Opened 3 years ago

Last modified 9 days ago

#19859 needs_revision enhancement

Expose stream isolation information to controllers

Reported by: nickm Owned by:
Priority: Medium Milestone: Tor: 0.4.3.x-final
Component: Core Tor/Tor Version:
Severity: Normal Keywords: tor-hs tor-control dns isolation needs-spec needs-design term-project
Cc: JeremyRand Actual Points:
Parent ID: Points: 3
Reviewer: nickm Sponsor:

Description

See the discussion on the "How to integrate an external name resolver into Tor" thread on tor-dev; most notably http://archives.seul.org/tor/dev/Aug-2016/msg00019.html .

Resolvers would like to know the isolation information of incoming streams so they know which streams need to be isolated from which other streams.

Semantically, this is a little tricky. The underlying rule that Tor implements is that each stream has a tuple of attributes (A_1, A_2... A_n), and a bit field (b_1, b_2... b_n). Two streams S_a and S_b may share the same circuit iff, for every i such that the OR of their b_i values is true, they have the same A_i value.

Note that this is not transitive: Stream S_a may be able to share a circuit with S_b or S_c, even if S_b cannot share with S_c. Worse

Should we (1) expose these attribute tuples and bitfields and require controllers to manipulate them correctly? That seems obnoxious and error-prone.

Or should we (2) allow controllers to ask questions like "may stream A share a circuit with stream B?" Or "what streams may A share a circuit with?" This might lead to O(n) queries, and it will still be error-prone because of the non-transitivity issue.
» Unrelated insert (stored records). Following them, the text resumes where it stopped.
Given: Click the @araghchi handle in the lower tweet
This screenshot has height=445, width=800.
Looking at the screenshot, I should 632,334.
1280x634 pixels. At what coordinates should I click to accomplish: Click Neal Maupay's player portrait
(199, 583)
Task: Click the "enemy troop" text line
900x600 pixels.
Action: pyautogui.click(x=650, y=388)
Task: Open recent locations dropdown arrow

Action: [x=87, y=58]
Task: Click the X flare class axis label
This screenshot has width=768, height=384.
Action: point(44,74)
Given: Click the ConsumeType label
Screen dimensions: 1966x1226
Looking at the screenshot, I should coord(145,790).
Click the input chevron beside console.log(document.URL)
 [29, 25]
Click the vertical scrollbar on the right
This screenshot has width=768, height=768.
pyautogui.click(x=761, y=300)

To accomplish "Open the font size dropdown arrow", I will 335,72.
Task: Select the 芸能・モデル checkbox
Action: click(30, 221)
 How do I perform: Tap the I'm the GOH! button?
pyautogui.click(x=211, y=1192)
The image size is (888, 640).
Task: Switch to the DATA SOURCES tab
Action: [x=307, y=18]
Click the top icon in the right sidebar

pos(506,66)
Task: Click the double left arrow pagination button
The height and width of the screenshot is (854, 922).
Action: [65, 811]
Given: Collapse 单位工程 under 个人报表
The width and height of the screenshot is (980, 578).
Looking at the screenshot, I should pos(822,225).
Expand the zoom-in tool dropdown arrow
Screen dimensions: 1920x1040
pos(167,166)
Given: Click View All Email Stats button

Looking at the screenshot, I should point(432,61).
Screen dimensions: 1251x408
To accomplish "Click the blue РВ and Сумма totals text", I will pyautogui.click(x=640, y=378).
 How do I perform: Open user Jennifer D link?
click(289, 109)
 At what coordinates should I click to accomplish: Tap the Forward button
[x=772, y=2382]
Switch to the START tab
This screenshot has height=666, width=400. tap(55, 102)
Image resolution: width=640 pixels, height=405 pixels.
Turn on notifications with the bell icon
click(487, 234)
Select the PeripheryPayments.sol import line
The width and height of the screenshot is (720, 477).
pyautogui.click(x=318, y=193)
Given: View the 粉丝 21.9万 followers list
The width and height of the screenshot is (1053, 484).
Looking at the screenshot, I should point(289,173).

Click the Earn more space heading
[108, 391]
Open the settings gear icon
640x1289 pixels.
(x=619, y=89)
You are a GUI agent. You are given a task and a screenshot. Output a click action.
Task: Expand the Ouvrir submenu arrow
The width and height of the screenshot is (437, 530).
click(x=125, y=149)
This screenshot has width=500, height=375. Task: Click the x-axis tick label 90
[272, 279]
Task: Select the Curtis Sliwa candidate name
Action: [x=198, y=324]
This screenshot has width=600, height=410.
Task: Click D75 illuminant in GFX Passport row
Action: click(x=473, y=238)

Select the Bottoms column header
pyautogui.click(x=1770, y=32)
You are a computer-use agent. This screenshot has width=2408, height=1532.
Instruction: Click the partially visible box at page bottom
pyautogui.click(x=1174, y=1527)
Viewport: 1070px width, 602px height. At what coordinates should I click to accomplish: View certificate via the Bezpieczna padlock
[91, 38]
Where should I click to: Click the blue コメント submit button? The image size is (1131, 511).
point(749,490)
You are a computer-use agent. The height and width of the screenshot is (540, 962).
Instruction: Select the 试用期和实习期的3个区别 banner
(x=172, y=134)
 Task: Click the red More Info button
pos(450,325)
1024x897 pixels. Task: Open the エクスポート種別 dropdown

Or would it be better to (3) oversimplify the system above and provide each stream a 'cookie' such that any two streams with the same cookie may definitely share the same circuit? But this is problematic, and will overestimate how much isolation we need.

My current best idea is that (4) we should provide an operation of the form "make stream A have the same isolation properties as stream B". And possibly "make circuit C have isolation properties as if it had been used by stream A". So we don't expose isolation information, we just expose a way to manipulate it.

Or maybe there's a further clever way I'm not even thinking about just now.

Child Tickets

Change History (17)

comment:1 Changed 3 years ago by JeremyRand

Hey Nick,

Indeed, this does seem like a complex problem. For the specific use cases that Namecoin has, my guess is that (4) is probably the simplest and least-error-prone option. However, a concern comes to mind: if a Namecoin lookup is considered to have the same isolation properties as the stream created by the client application that generated the Namecoin lookup, this presumably reveals to someone (who? The exit relay? A Namecoin P2P node? The service being accessed? All of the above?) that the Namecoin lookup and the client application stream are linked.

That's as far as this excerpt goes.